Task details: In the lines below, substitute "screen capture" for every "screenshot" and leave everything else the same.

(Stored data)

--------

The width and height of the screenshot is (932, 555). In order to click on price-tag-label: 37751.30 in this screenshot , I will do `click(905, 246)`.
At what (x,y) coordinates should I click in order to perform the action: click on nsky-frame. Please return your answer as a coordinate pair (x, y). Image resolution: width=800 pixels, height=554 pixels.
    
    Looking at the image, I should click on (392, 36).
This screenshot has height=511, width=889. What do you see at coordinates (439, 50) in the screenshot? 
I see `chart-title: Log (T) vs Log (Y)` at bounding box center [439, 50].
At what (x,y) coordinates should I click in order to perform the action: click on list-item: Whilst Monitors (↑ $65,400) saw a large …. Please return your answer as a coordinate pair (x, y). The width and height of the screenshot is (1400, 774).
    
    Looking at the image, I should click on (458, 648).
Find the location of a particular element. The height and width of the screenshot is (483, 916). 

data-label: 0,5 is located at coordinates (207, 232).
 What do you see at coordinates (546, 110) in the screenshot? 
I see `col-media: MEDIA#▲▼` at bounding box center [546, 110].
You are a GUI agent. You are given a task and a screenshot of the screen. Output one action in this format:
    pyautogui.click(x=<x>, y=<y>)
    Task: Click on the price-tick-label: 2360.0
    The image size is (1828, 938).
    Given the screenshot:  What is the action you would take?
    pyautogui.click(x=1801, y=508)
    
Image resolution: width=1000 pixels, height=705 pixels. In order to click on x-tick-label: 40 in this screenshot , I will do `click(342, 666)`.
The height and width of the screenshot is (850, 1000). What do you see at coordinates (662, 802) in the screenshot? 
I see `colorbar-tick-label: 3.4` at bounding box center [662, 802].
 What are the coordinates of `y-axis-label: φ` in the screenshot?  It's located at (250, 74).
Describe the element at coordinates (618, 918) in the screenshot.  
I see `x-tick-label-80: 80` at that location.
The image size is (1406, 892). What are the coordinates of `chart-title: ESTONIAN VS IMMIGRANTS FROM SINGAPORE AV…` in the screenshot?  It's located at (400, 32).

--------

Written answer:
The width and height of the screen capture is (932, 555). In order to click on price-tag-label: 37751.30 in this screen capture , I will do `click(905, 246)`.
At what (x,y) coordinates should I click in order to perform the action: click on nsky-frame. Please return your answer as a coordinate pair (x, y). Image resolution: width=800 pixels, height=554 pixels.
    
    Looking at the image, I should click on (392, 36).
This screen capture has height=511, width=889. What do you see at coordinates (439, 50) in the screen capture? 
I see `chart-title: Log (T) vs Log (Y)` at bounding box center [439, 50].
At what (x,y) coordinates should I click in order to perform the action: click on list-item: Whilst Monitors (↑ $65,400) saw a large …. Please return your answer as a coordinate pair (x, y). The width and height of the screen capture is (1400, 774).
    
    Looking at the image, I should click on (458, 648).
Find the location of a particular element. The height and width of the screen capture is (483, 916). 

data-label: 0,5 is located at coordinates (207, 232).
 What do you see at coordinates (546, 110) in the screen capture? 
I see `col-media: MEDIA#▲▼` at bounding box center [546, 110].
You are a GUI agent. You are given a task and a screen capture of the screen. Output one action in this format:
    pyautogui.click(x=<x>, y=<y>)
    Task: Click on the price-tick-label: 2360.0
    The image size is (1828, 938).
    Given the screen capture:  What is the action you would take?
    pyautogui.click(x=1801, y=508)
    
Image resolution: width=1000 pixels, height=705 pixels. In order to click on x-tick-label: 40 in this screen capture , I will do `click(342, 666)`.
The height and width of the screen capture is (850, 1000). What do you see at coordinates (662, 802) in the screen capture? 
I see `colorbar-tick-label: 3.4` at bounding box center [662, 802].
 What are the coordinates of `y-axis-label: φ` in the screen capture?  It's located at (250, 74).
Describe the element at coordinates (618, 918) in the screen capture.  
I see `x-tick-label-80: 80` at that location.
The image size is (1406, 892). What are the coordinates of `chart-title: ESTONIAN VS IMMIGRANTS FROM SINGAPORE AV…` in the screen capture?  It's located at (400, 32).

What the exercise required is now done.